Every line of the data should be retyped with no difference from the original.

Content starts

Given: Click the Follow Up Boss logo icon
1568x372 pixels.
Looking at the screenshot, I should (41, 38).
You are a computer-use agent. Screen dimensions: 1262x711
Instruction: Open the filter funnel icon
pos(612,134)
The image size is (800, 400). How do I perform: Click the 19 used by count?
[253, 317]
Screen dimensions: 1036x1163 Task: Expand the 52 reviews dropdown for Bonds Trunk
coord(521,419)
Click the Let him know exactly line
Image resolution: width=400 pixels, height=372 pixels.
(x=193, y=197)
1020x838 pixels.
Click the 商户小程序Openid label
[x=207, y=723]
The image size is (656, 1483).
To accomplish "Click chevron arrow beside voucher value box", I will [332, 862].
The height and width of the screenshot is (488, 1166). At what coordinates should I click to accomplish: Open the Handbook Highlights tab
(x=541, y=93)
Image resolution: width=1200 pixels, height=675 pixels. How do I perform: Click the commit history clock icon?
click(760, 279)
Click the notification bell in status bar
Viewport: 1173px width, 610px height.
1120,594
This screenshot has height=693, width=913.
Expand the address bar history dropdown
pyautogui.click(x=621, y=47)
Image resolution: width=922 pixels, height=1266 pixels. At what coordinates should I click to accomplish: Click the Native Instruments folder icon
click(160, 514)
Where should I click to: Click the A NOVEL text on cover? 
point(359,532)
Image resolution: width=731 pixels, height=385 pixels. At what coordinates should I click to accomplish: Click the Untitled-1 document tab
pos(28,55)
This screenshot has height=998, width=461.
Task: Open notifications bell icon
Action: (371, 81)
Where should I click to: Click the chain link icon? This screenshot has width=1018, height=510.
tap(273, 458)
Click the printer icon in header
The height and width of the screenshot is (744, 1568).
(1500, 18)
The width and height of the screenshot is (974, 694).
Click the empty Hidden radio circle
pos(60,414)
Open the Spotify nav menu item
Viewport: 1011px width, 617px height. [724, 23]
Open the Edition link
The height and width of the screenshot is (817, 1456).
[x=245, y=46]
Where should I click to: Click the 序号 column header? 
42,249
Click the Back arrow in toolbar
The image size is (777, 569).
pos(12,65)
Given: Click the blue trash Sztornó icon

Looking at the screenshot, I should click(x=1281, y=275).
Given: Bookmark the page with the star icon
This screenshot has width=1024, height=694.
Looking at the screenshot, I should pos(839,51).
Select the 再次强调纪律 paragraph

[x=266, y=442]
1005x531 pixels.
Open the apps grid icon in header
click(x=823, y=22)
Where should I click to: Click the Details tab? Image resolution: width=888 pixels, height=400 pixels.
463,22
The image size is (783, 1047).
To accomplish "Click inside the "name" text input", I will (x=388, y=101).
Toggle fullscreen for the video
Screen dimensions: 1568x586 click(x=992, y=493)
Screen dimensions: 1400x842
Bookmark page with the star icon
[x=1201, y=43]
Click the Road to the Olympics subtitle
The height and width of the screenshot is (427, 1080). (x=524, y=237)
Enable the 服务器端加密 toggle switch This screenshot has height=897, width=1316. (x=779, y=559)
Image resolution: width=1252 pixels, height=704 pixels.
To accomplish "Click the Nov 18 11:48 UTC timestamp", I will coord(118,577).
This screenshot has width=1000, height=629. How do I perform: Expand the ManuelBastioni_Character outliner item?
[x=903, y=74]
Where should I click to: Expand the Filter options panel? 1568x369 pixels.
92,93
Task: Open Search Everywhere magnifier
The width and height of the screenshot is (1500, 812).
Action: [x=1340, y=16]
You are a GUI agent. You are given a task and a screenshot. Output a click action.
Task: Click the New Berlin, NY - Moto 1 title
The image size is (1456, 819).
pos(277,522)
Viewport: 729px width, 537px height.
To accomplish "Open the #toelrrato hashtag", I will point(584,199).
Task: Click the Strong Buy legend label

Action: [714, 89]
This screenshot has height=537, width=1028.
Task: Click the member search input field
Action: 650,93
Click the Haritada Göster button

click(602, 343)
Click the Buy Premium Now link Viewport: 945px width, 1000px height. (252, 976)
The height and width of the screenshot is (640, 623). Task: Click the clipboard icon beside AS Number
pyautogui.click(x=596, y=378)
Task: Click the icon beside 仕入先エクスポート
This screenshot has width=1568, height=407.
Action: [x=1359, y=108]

Content ends

#### Answer section
Given: Click the Follow Up Boss logo icon
1568x372 pixels.
Looking at the screenshot, I should (41, 38).
You are a computer-use agent. Screen dimensions: 1262x711
Instruction: Open the filter funnel icon
pos(612,134)
The image size is (800, 400). How do I perform: Click the 19 used by count?
[253, 317]
Screen dimensions: 1036x1163 Task: Expand the 52 reviews dropdown for Bonds Trunk
coord(521,419)
Click the Let him know exactly line
Image resolution: width=400 pixels, height=372 pixels.
(x=193, y=197)
1020x838 pixels.
Click the 商户小程序Openid label
[x=207, y=723]
The image size is (656, 1483).
To accomplish "Click chevron arrow beside voucher value box", I will [332, 862].
The height and width of the screenshot is (488, 1166). At what coordinates should I click to accomplish: Open the Handbook Highlights tab
(x=541, y=93)
Image resolution: width=1200 pixels, height=675 pixels. How do I perform: Click the commit history clock icon?
click(760, 279)
Click the notification bell in status bar
Viewport: 1173px width, 610px height.
1120,594
This screenshot has height=693, width=913.
Expand the address bar history dropdown
pyautogui.click(x=621, y=47)
Image resolution: width=922 pixels, height=1266 pixels. At what coordinates should I click to accomplish: Click the Native Instruments folder icon
click(160, 514)
Where should I click to: Click the A NOVEL text on cover? 
point(359,532)
Image resolution: width=731 pixels, height=385 pixels. At what coordinates should I click to accomplish: Click the Untitled-1 document tab
pos(28,55)
This screenshot has height=998, width=461.
Task: Open notifications bell icon
Action: (371, 81)
Where should I click to: Click the chain link icon? This screenshot has width=1018, height=510.
tap(273, 458)
Click the printer icon in header
The height and width of the screenshot is (744, 1568).
(1500, 18)
The width and height of the screenshot is (974, 694).
Click the empty Hidden radio circle
pos(60,414)
Open the Spotify nav menu item
Viewport: 1011px width, 617px height. [724, 23]
Open the Edition link
The height and width of the screenshot is (817, 1456).
[x=245, y=46]
Where should I click to: Click the 序号 column header? 
42,249
Click the Back arrow in toolbar
The image size is (777, 569).
pos(12,65)
Given: Click the blue trash Sztornó icon

Looking at the screenshot, I should click(x=1281, y=275).
Given: Bookmark the page with the star icon
This screenshot has width=1024, height=694.
Looking at the screenshot, I should pos(839,51).
Select the 再次强调纪律 paragraph

[x=266, y=442]
1005x531 pixels.
Open the apps grid icon in header
click(x=823, y=22)
Where should I click to: Click the Details tab? Image resolution: width=888 pixels, height=400 pixels.
463,22
The image size is (783, 1047).
To accomplish "Click inside the "name" text input", I will (x=388, y=101).
Toggle fullscreen for the video
Screen dimensions: 1568x586 click(x=992, y=493)
Screen dimensions: 1400x842
Bookmark page with the star icon
[x=1201, y=43]
Click the Road to the Olympics subtitle
The height and width of the screenshot is (427, 1080). (x=524, y=237)
Enable the 服务器端加密 toggle switch This screenshot has height=897, width=1316. (x=779, y=559)
Image resolution: width=1252 pixels, height=704 pixels.
To accomplish "Click the Nov 18 11:48 UTC timestamp", I will coord(118,577).
This screenshot has width=1000, height=629. How do I perform: Expand the ManuelBastioni_Character outliner item?
[x=903, y=74]
Where should I click to: Expand the Filter options panel? 1568x369 pixels.
92,93
Task: Open Search Everywhere magnifier
The width and height of the screenshot is (1500, 812).
Action: [x=1340, y=16]
You are a GUI agent. You are given a task and a screenshot. Output a click action.
Task: Click the New Berlin, NY - Moto 1 title
The image size is (1456, 819).
pos(277,522)
Viewport: 729px width, 537px height.
To accomplish "Open the #toelrrato hashtag", I will point(584,199).
Task: Click the Strong Buy legend label

Action: [714, 89]
This screenshot has height=537, width=1028.
Task: Click the member search input field
Action: 650,93
Click the Haritada Göster button

click(602, 343)
Click the Buy Premium Now link Viewport: 945px width, 1000px height. (252, 976)
The height and width of the screenshot is (640, 623). Task: Click the clipboard icon beside AS Number
pyautogui.click(x=596, y=378)
Task: Click the icon beside 仕入先エクスポート
This screenshot has width=1568, height=407.
Action: [x=1359, y=108]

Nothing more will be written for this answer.